───── EXTRACTED INFORMATION

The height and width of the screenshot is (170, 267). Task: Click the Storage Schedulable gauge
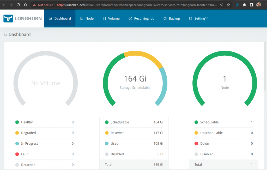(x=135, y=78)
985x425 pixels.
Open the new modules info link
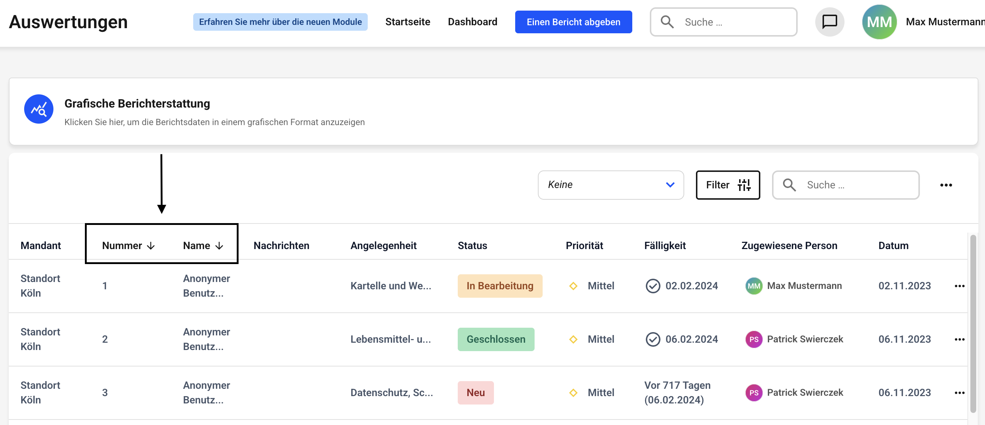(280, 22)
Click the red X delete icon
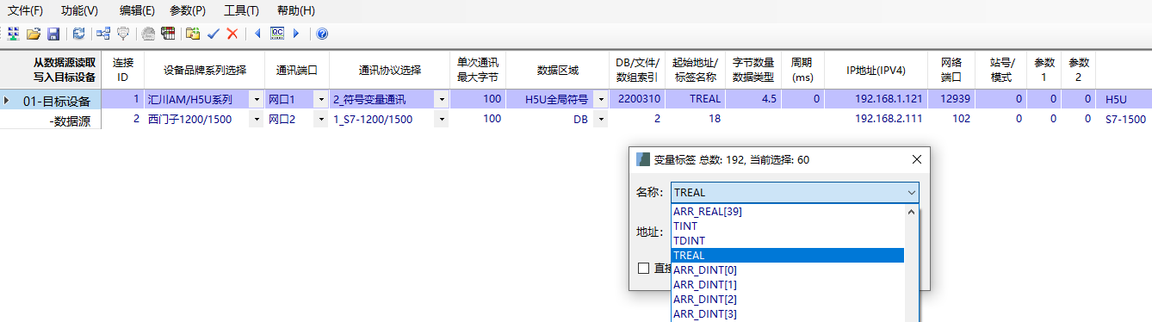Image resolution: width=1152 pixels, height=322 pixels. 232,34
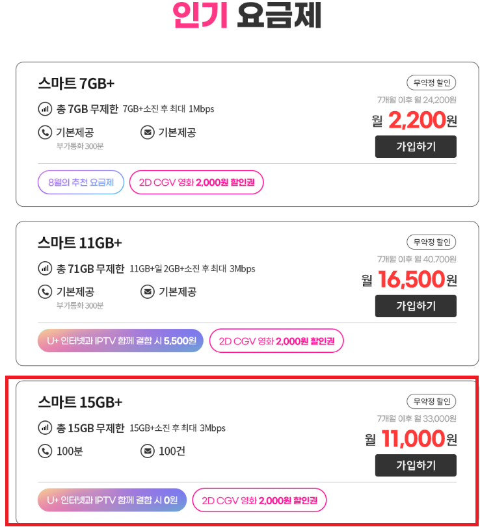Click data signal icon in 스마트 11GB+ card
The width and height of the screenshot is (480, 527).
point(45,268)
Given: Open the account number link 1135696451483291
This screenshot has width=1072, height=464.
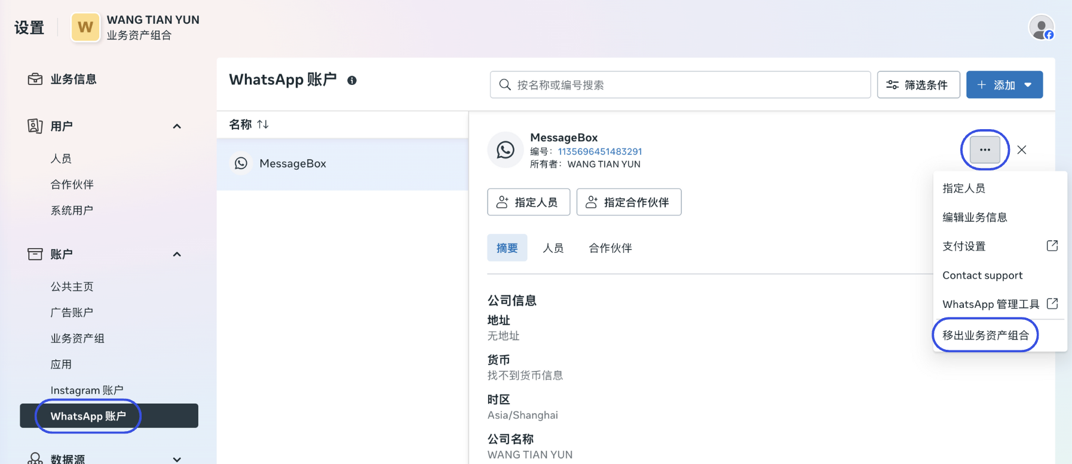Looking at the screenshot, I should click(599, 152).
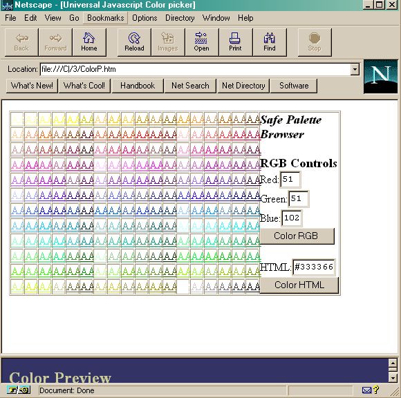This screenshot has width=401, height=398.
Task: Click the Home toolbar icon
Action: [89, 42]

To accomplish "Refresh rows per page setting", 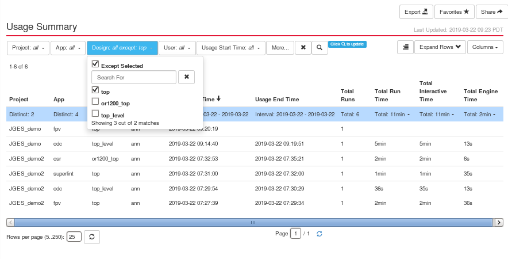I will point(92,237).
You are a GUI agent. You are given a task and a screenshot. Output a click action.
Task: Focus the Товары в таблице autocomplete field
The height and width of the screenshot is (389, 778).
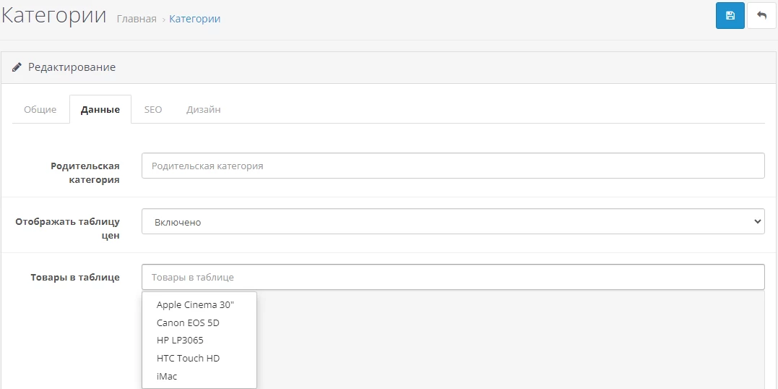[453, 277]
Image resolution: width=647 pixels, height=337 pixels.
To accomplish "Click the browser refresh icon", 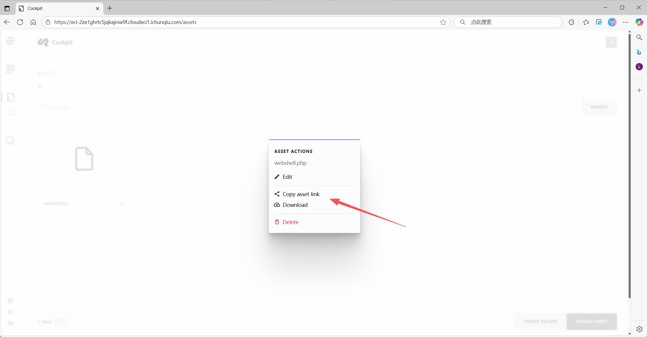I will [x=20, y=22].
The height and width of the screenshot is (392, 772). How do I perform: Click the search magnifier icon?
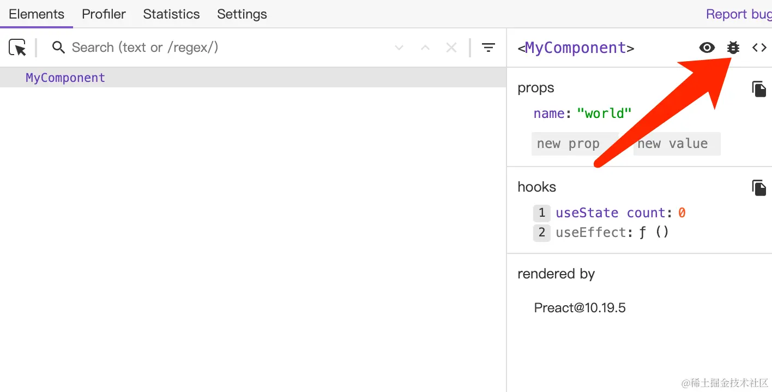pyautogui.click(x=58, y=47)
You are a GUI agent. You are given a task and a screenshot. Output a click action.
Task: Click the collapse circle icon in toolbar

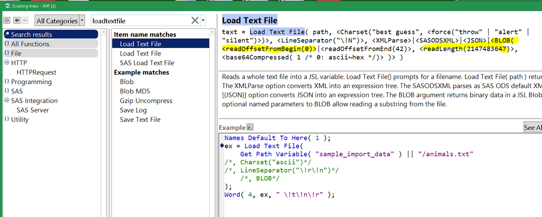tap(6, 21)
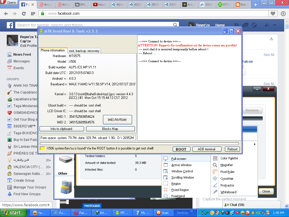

──────────

- PROBLEM TO SOLVE -
How many lines of the listing above contain the word "toolbar"? Reply with the number alone.

- REPLY TO THE EXERCISE -
2